What needs to be done => Give back only the records from the line containing "Product Frequently Asked Questions (64, 2086)" through the line containing "Hadice (157, 599)", both included, with "Subscribe" switched to "Sign up" and everything else unchanged.
--- start ---
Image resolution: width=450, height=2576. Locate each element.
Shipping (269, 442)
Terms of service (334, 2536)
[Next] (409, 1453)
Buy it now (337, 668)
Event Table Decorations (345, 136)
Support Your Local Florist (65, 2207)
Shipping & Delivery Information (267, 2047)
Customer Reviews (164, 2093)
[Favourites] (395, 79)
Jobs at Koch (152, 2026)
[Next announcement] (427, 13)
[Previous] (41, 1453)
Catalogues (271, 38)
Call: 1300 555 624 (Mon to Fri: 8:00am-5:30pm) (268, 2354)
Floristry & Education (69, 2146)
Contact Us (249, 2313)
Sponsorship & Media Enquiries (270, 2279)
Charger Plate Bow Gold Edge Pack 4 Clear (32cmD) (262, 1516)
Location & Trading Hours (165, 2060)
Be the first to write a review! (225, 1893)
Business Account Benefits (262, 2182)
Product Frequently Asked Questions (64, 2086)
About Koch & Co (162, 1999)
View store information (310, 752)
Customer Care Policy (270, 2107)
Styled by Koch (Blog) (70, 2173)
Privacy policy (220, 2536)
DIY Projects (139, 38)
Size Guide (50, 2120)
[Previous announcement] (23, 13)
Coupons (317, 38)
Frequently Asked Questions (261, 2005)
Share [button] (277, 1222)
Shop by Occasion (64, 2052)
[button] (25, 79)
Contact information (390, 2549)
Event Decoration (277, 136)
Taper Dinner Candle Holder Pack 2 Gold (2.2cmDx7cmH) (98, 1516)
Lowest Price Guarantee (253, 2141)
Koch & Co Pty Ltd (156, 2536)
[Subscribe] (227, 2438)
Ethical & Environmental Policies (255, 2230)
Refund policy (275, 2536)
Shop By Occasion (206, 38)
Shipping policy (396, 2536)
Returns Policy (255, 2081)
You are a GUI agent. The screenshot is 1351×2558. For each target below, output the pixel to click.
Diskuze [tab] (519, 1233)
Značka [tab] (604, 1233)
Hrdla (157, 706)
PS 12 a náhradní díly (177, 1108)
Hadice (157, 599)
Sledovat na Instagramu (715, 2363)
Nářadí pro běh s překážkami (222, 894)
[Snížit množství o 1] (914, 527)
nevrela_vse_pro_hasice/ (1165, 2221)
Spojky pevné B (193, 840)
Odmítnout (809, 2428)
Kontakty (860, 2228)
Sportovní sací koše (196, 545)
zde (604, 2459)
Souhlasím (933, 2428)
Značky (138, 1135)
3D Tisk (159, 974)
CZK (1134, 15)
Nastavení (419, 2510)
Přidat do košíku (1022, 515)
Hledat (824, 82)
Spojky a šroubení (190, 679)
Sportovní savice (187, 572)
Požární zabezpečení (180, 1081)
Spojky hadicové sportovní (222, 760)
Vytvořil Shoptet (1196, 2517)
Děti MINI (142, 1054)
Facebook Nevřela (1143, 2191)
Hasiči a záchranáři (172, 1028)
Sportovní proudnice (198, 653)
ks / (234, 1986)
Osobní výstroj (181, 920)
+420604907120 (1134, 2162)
--- end ---
Response =>
Product Frequently Asked Questions (64, 2086)
About Koch & Co (162, 1999)
View store information (310, 752)
Customer Care Policy (270, 2107)
Styled by Koch (Blog) (70, 2173)
Privacy policy (220, 2536)
DIY Projects (139, 38)
Size Guide (50, 2120)
[Previous announcement] (23, 13)
Coupons (317, 38)
Frequently Asked Questions (261, 2005)
Share [button] (277, 1222)
Shop by Occasion (64, 2052)
[button] (25, 79)
Contact information (390, 2549)
Event Decoration (277, 136)
Taper Dinner Candle Holder Pack 2 Gold (2.2cmDx7cmH) (98, 1516)
Lowest Price Guarantee (253, 2141)
Koch & Co Pty Ltd (156, 2536)
[Sign up] (227, 2438)
Ethical & Environmental Policies (255, 2230)
Refund policy (275, 2536)
Shop By Occasion (206, 38)
Shipping policy (396, 2536)
Returns Policy (255, 2081)
You are a GUI agent. The screenshot is 1351×2558. For each target below, output the pixel to click.
Diskuze [tab] (519, 1233)
Značka [tab] (604, 1233)
Hrdla (157, 706)
PS 12 a náhradní díly (177, 1108)
Hadice (157, 599)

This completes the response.